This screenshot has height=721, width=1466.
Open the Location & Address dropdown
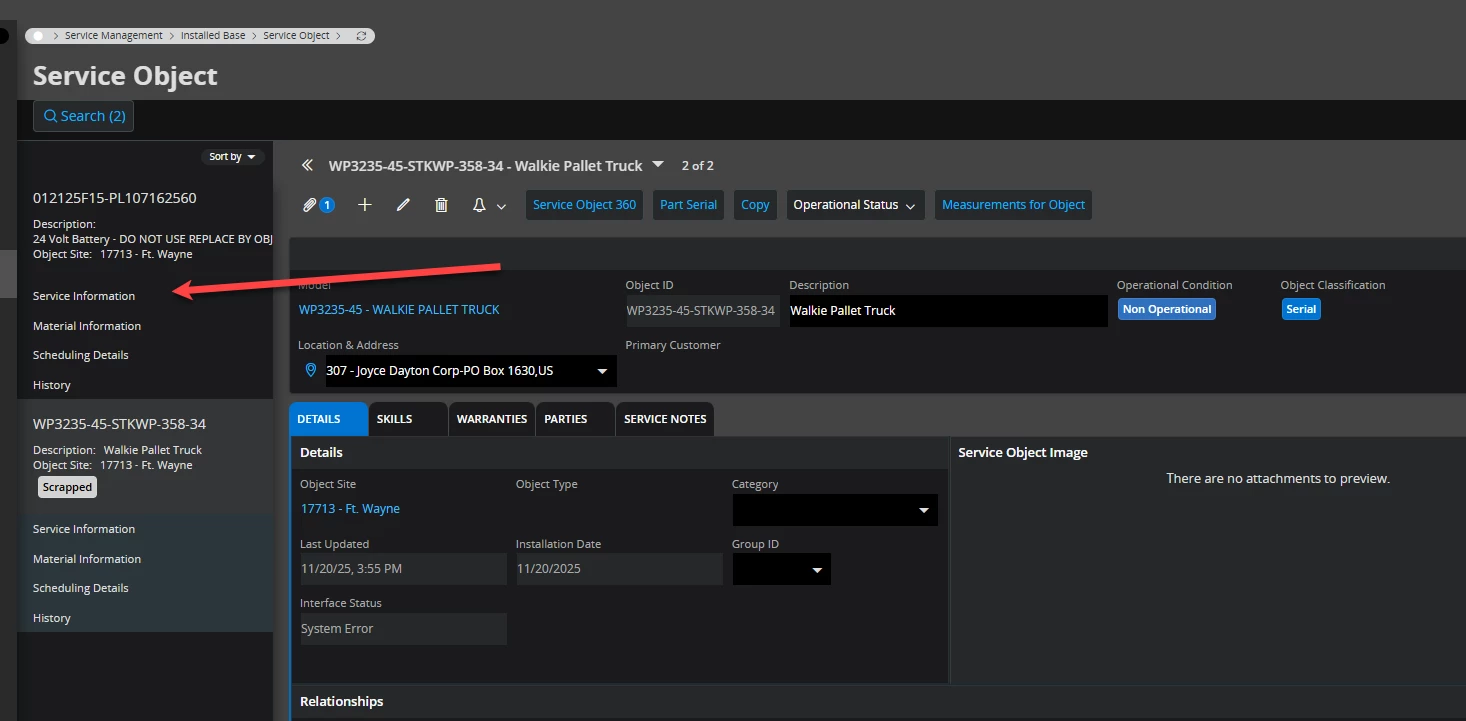coord(602,371)
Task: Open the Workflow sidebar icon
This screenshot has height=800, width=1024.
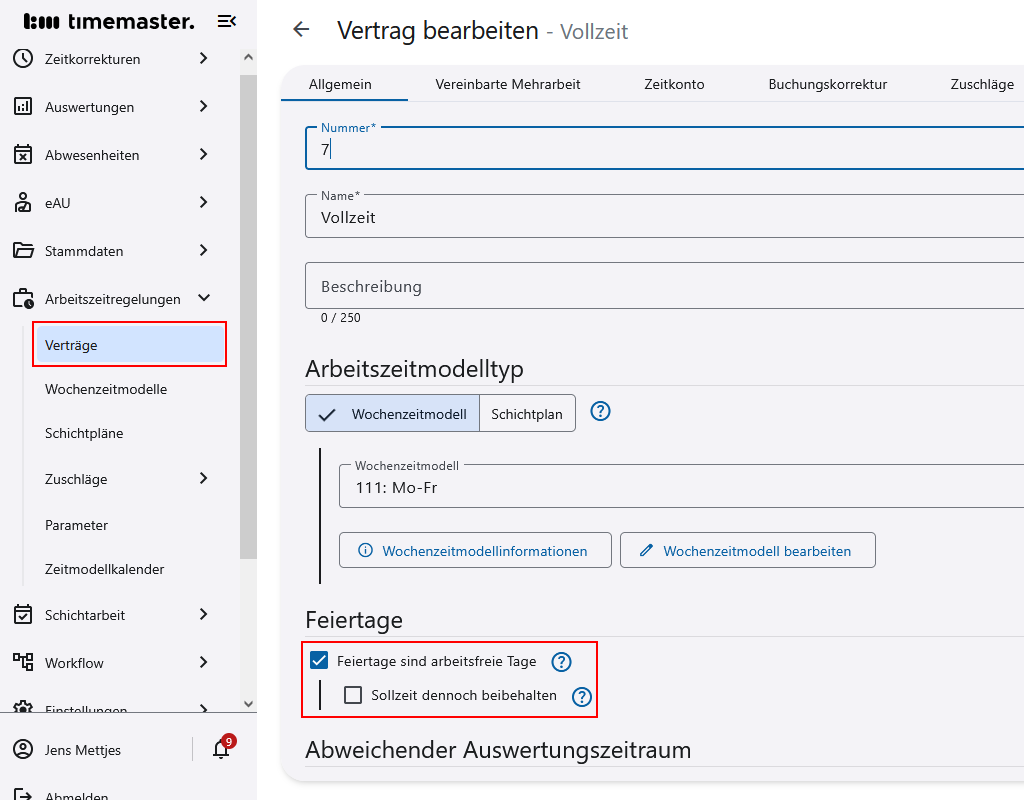Action: point(22,662)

★ ★ ★ ★ ★

Reproduce the entire listing exactly, except for any pictures it contains.

Task result =>
This screenshot has height=721, width=1466.
Open the Location & Address dropdown
coord(602,371)
Task: Open the Workflow sidebar icon
This screenshot has height=800, width=1024.
Action: point(22,662)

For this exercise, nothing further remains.